_PROBLEM TO SOLVE_
The lines of the records that include "agent" should all be copied.

_RECORDS SHOWN_
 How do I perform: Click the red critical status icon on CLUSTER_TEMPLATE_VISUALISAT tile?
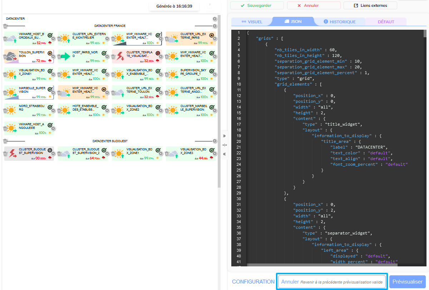pyautogui.click(x=158, y=53)
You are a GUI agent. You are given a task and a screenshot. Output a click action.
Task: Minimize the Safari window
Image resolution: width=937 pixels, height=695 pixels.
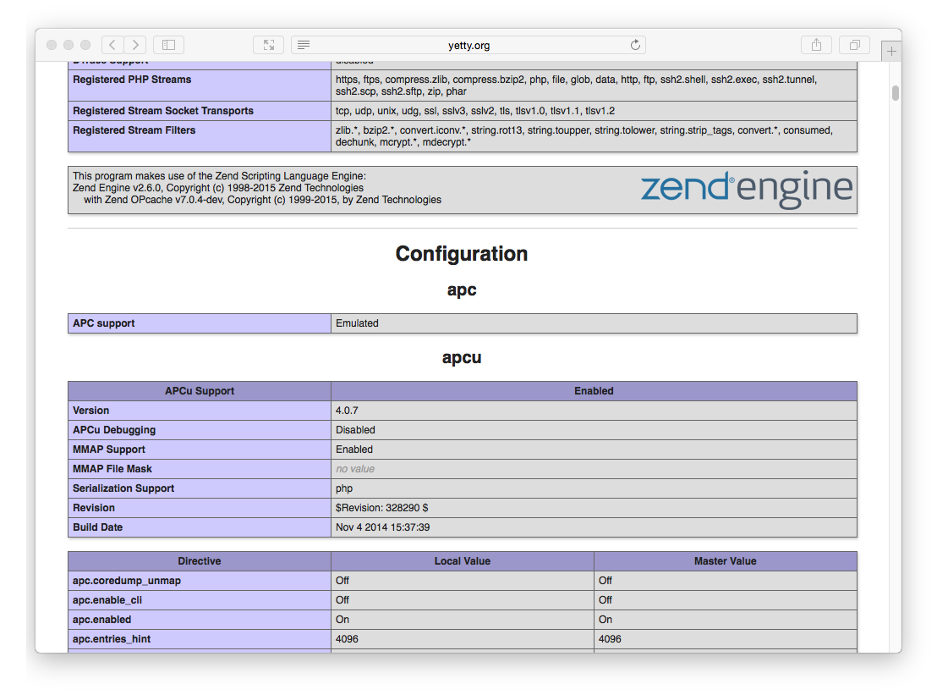click(x=69, y=45)
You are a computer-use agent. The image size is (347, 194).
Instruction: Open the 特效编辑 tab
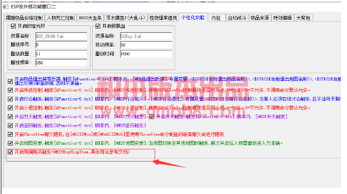coord(283,18)

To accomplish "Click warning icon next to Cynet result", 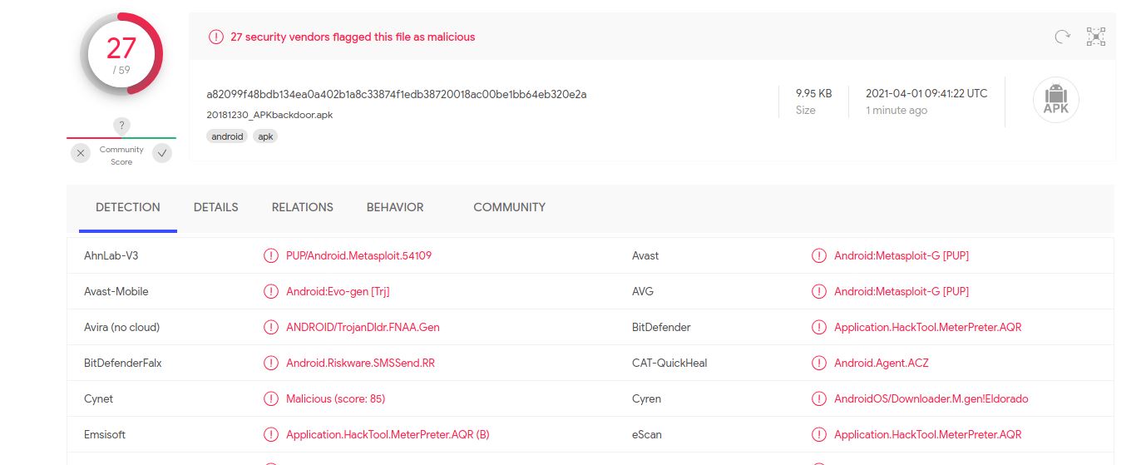I will (x=270, y=398).
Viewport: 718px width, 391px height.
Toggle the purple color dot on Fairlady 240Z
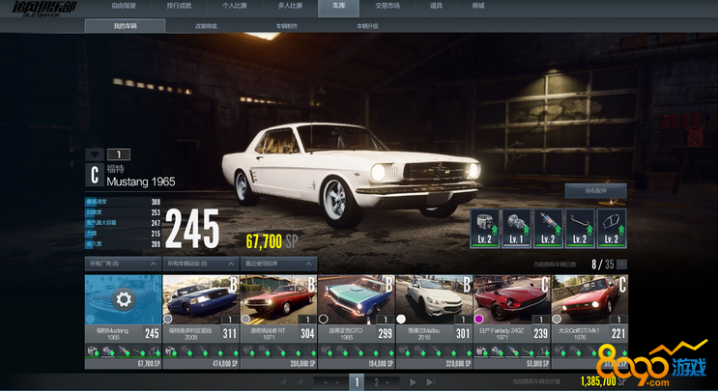(x=480, y=319)
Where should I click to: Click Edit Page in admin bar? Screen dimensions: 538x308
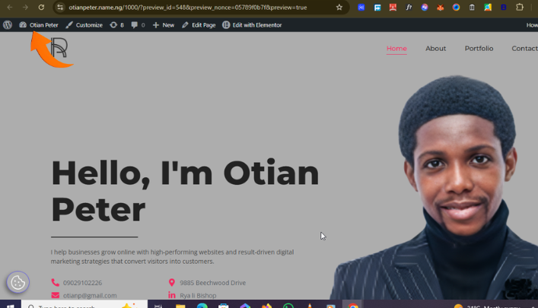198,25
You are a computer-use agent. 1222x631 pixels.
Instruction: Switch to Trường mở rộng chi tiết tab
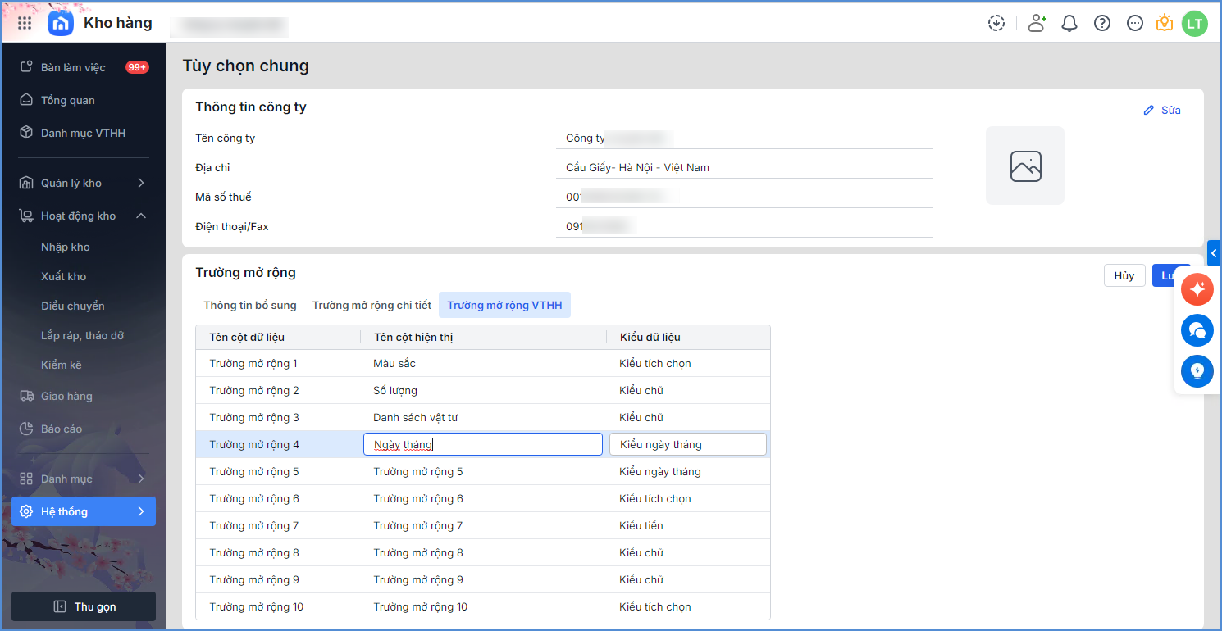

_EXERCISE ANSWER_
You are a GUI agent. You are given a task and a screenshot. Output a click action.
You are a computer-use agent. The image size is (347, 194).
You are a computer-use agent. 1222x631 pixels.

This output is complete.